代理拒食症
2014年5月、
【2677】「特に太っていないのに、“自分は太っている”と思い込み、強迫的に痩せる努力をしている状態」が拒食症だとして、「自分の娘が特に太っていないのに、”自分の娘は太っている”と思い込み、強迫的に痩せさせようとしている状態」は何かの病気ですか?
という長いタイトルの質問に対し、代理拒食症 anorexia nervosa by proxy という概念を説明した。これについて少々述べておこうと思う。
代理拒食症という言葉は精神医学用語として一般的とはいえない。代理ミュンヒハウゼン症候群 なら比較的よく知られている。ミュンヒハウゼン症候群は、自分の病気を捏造して(実際にはない自覚症状を訴えて)多くの病院に受診(入院)を繰り返すものを指す。「代理」ミュンヒハウゼン症候群 Munchhausen syndrome by proxyとは、自分ではなく自分の子ども(子どもとは限らないが、多くは子どもである)の病気を捏造して、多くの病院に受診(入院)を繰り返すものを指す。
代理拒食症anorexia nervosa by proxy は、この代理ミュンヒハウゼン症候群 Munchhausen syndrome by proxy から派生した言葉で、【2677】の回答に記したように、自分の娘が特に太っていないのに、”自分の娘は太っている”と思い込み、強迫的に痩せさせた場合を指す。私の知る限り、このようなケースが最初に論文として発表されたのは1985年である。

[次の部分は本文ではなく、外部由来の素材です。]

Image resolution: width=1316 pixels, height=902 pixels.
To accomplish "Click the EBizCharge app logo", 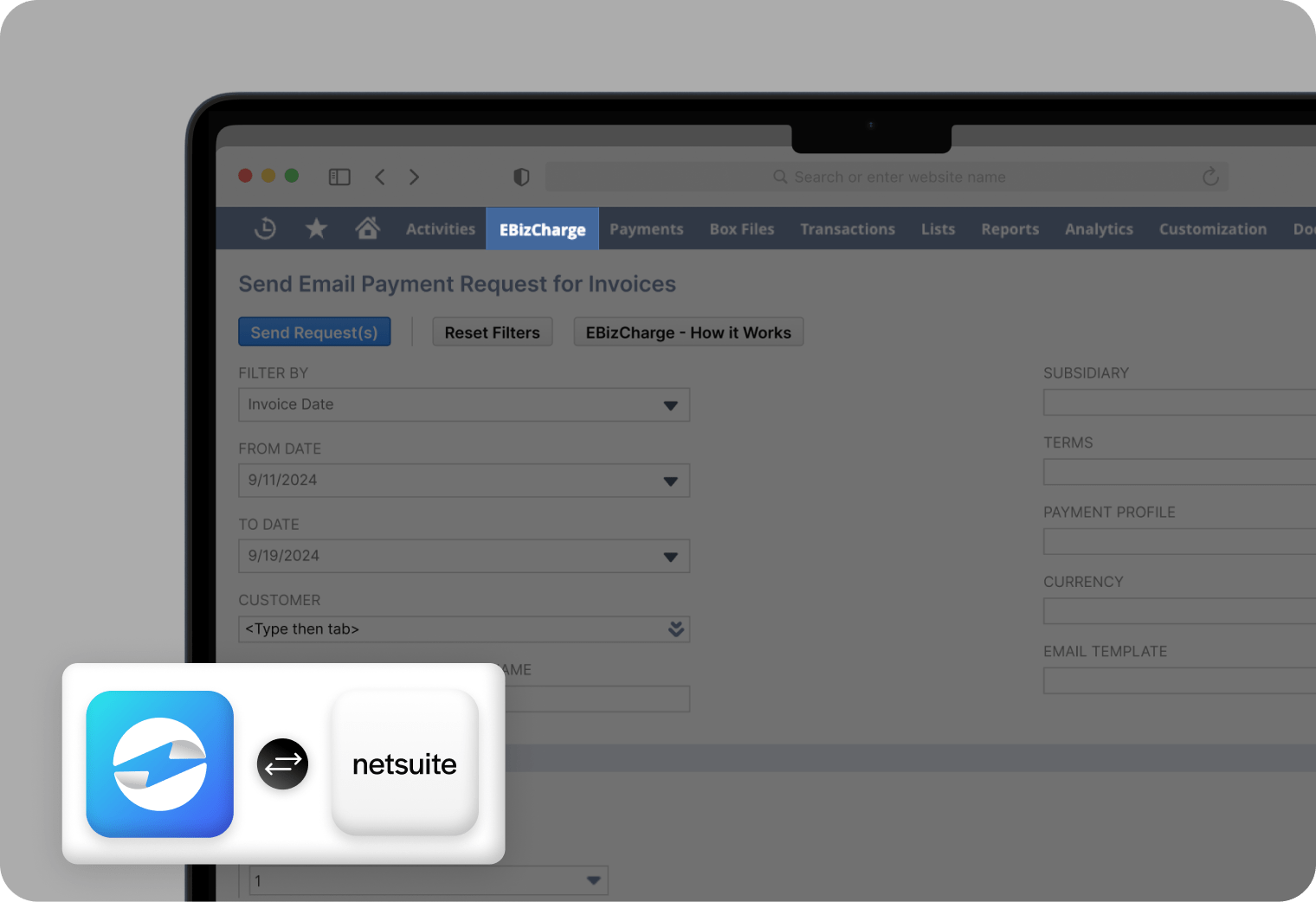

Anorexia nervosa by proxy.
Katz RL, Mazer C, Litt IF.
J Pediatr. 1985 Aug;107(2):247-8.
これは一例報告で、患者は17歳女。55歳の母親が、娘の体重減少を促進している。17歳の娘の症状だけを見ると、典型的な拒食症である。しかし診療が進むにつれて、母親が原因といえる状態であることが明らかになる。体重の回復を目指す医師の指示に、娘は従おうとするのだが、母親が反対し、治療が難航する様子が描写されている。このケースを “anorexia nervosa by proxy” と呼ぶことがこの論文で提唱されている。
日本からの論文もある。
Int J Eat Disord. 1996 Dec;20(4):433-37.
A mother’s complaints of overeating by her 25-month-old daughter: a proposal of anorexia nervosa by proxy.
Honjo S.
論文タイトルにあるとおり、患者はまだ2歳1ヵ月の女児である。この女児が、過食であるとして、母親が病院を受診させた。しかし実際には女児の食行動は正常で、母親のほうが拒食症といえる状態であった。また、女児についての母親の説明には嘘も多数含まれていた。
このケースはむしろ代理ミュンヒハウゼン症候群に近いといえる。おそらくそれを意識してこの論文の著者Honjoは、このケースを代理拒食症 anorexia nervosa by proxyと呼ぶことを提唱している。上記1985年の論文は引用されていないことから、Honjoはその論文を知らなかったと推定される。なお、同じケースが日本語の論文としても発表されている(本庄秀次、渡辺芳夫: 2歳1ヵ月で過食症状を訴えた女児例について. anorexia nervosa proxyの提唱 乳幼児医学・心理学研究 1巻1号 43-52, 1992.)。
母親が拒食症であることによって、その子どもが拒食症になりやすいと警鐘を鳴らしている論文もある。
Int J Eat Disord. 1995 Dec;18(4):371-4.
Anorexia by proxy: are the children of anorexic mothers an at-risk group?
Scourfield J.
ここでは3つのケースが紹介されており、それぞれ子どもの年齢は4歳10ヶ月、7歳、2歳である。
2011年にはフランス語の論文が発表されている。
Anorexie mentale par procuration : une présentation inhabituelle [Anorexia nervosa by proxy: An unusual case]
Sirois F.
Presse Med. 2011 May;40(5):547-50.
この論文のケースは、感応性精神障害(【1238】息子を同居させたところ、本人は良くなったのですが今度は息子が妄想を信じるようになってしまいました(【1207】のその後) 【1265】60代で統合失調症を発症した母が、電話診療と服薬だけを続けているのですが などを参照)の雰囲気を感じさせるものである。診断基準上は感応性精神障害にはあたらないであろうが(論文の著者もそのように述べている)、病態のメカニズムとしては共通するところがありそうなケースである。
ところで【2677】の質問は、
「特に太っていないのに、“自分は太っている”と思い込み、強迫的に痩せる努力をしている状態」が拒食症だとして、「自分の娘が特に太っていないのに、”自分の娘は太っている”と思い込み、強迫的に痩せさせようとしている状態」は何かの病気ですか?
であり、代理拒食症anorexia nervosa by proxy の親子の、子ではなく親のほうは病気か否かというものであった。
代理ミュンヒハウゼン症候群は、(親が子の病気を捏造した場合)、親につけられる病名であることからすると、代理拒食症という病名も親につけられてもいいとも言える。しかし【2677】は、子はそんな親の意向に抵抗して、病的な体重減少には至っていないのであるから、そもそも代理拒食症と診断することはできないことになる。するとこのケースはまさに質問文の通り、
「自分の娘が特に太っていないのに、”自分の娘は太っている”と思い込み、強迫的に痩せさせようとしている状態」
は病気か否かということが論点になる。
であれば、「そういう病気はない」と答えるしかない。
これが【2677】の回答の背景である。